◆ WORK INSTRUCTIONS
A – Reproduce the stretch of the GPCR signaling article from "A wide range" through "the receptor activation." word for word.
B – According to the GPCR signaling article, which two receptors has the laboratory focused on over the years?

◆ EXTRACT PROVIDED
Advances in RAB Research
Vol 1 No 1 (2018): Advances in Regulatory Autoantibody Research
Signaling and GPCR biology using cell models
Main Article Content
Copyright (c) 2018 Philippe Aurélie
This work is licensed under a Creative Commons Attribution 4.0 International License.
A wide range of untreatable or difficult to treat disease entities are caused by activating immunoglobulins G (IgG) directed against G-protein coupled receptors (GPCR). Hence, molecular architecture of the binding of these antibodies to the receptors and the functional consequences of changes in specific structural modules are of immense clinical relevance. Our laboratory has focused over the years on the Angiotensin II type 1 receptor (AT1R) and Endothelin-1 type A receptor (ETAR), which signal upon natural ligand Angiotensin II (Ang II) or Endothelin-1 (ET-1)-mediated and AT1R- or ETAR-agonistic IgG (AT1R-/ETAR-IgG)-mediated stimulation. Development of high-resolution methods allows for structural-functional relationship studies of specific receptor modules, including the extracellular domains, in the receptor activation.

◆ RECORDS
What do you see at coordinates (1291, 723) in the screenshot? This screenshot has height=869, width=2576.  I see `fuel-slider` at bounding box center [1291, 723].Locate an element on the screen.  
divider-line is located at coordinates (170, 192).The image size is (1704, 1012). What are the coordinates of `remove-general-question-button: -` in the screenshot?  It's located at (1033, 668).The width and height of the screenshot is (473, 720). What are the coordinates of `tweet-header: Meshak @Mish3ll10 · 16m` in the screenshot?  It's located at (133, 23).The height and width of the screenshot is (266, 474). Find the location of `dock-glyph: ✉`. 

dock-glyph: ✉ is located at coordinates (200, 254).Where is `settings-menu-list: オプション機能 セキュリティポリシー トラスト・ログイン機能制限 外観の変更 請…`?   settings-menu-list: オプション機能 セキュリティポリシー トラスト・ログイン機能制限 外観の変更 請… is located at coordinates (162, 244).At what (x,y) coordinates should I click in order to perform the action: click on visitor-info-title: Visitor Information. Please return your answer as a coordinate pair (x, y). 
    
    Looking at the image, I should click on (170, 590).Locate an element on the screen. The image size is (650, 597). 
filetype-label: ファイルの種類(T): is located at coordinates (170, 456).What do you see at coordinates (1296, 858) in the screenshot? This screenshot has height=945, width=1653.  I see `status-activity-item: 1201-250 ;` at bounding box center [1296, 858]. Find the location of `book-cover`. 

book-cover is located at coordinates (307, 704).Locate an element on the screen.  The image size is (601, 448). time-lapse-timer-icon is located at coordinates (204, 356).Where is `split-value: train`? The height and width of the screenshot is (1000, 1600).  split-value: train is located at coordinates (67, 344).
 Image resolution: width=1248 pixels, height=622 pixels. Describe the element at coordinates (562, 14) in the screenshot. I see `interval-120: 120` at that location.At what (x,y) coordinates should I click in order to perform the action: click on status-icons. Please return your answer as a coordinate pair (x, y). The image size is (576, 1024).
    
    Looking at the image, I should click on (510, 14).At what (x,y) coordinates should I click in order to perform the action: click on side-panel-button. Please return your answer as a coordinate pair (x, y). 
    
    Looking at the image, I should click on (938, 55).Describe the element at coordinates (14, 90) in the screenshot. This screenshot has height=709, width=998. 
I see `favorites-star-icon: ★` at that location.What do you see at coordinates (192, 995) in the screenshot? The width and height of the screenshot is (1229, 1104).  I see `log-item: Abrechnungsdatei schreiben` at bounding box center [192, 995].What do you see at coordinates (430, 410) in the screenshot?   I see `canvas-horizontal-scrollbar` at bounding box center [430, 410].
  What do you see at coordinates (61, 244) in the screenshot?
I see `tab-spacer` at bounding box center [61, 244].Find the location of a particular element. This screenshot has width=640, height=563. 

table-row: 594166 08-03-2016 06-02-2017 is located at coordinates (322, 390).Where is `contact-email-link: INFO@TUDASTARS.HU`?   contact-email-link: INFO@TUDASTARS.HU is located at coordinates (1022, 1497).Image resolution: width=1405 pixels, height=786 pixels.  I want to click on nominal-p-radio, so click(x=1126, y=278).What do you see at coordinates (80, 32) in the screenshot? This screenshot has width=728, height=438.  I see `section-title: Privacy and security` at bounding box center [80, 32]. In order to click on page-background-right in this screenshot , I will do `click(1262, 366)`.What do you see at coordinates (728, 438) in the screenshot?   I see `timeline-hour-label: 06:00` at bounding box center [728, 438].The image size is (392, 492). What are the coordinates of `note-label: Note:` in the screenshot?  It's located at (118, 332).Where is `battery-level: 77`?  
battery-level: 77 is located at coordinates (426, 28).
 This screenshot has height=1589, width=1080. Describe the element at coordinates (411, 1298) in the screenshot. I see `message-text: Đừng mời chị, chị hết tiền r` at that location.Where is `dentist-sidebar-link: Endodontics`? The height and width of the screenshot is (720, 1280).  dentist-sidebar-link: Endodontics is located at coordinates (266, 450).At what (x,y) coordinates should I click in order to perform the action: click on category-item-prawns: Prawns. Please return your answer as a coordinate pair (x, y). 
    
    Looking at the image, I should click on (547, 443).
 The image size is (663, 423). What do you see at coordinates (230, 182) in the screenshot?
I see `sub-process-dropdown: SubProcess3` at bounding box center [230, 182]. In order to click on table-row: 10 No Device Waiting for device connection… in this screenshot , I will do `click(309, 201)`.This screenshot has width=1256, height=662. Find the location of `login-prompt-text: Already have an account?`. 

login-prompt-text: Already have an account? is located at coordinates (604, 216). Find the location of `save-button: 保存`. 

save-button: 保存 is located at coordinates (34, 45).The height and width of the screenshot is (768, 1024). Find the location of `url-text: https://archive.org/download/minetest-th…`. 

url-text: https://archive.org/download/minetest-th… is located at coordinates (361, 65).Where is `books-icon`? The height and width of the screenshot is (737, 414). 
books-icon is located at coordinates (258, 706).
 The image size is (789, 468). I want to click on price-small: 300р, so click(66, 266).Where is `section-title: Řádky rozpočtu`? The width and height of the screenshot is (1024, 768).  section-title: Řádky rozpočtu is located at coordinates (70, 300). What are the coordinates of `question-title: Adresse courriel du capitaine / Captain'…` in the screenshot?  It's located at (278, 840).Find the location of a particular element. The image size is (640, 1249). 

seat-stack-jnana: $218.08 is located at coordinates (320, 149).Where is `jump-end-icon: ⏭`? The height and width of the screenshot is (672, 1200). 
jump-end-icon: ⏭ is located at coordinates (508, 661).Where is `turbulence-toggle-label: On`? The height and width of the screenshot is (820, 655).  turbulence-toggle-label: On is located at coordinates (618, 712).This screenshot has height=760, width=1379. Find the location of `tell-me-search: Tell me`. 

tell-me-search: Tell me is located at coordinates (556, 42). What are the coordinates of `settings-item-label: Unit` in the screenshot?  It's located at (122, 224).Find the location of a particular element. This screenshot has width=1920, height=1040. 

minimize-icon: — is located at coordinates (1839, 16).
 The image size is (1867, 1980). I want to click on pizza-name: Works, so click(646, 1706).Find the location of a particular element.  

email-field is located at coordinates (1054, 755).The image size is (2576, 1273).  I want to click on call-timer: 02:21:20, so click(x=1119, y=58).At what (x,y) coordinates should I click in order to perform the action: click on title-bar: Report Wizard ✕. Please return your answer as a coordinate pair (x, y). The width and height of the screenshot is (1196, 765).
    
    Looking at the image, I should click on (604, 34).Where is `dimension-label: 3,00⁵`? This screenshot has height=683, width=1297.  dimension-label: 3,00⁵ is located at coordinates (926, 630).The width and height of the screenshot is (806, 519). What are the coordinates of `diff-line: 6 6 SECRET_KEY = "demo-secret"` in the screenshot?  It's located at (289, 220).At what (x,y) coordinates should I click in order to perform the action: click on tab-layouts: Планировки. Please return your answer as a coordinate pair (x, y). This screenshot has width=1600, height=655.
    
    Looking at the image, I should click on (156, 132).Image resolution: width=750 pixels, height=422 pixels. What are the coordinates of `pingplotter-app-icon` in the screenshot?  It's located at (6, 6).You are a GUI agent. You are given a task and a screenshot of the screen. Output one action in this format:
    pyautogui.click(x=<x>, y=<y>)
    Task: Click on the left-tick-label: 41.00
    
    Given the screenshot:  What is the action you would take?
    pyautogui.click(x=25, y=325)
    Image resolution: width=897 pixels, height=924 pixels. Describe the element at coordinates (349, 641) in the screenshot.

◆ ANSWERS BY ITEM
A –
A wide range of untreatable or difficult to treat disease entities are caused by activating immunoglobulins G (IgG) directed against G-protein coupled receptors (GPCR). Hence, molecular architecture of the binding of these antibodies to the receptors and the functional consequences of changes in specific structural modules are of immense clinical relevance. Our laboratory has focused over the years on the Angiotensin II type 1 receptor (AT1R) and Endothelin-1 type A receptor (ETAR), which signal upon natural ligand Angiotensin II (Ang II) or Endothelin-1 (ET-1)-mediated and AT1R- or ETAR-agonistic IgG (AT1R-/ETAR-IgG)-mediated stimulation. Development of high-resolution methods allows for structural-functional relationship studies of specific receptor modules, including the extracellular domains, in the receptor activation.

B – The Angiotensin II type 1 receptor (AT1R) and the Endothelin-1 type A receptor (ETAR).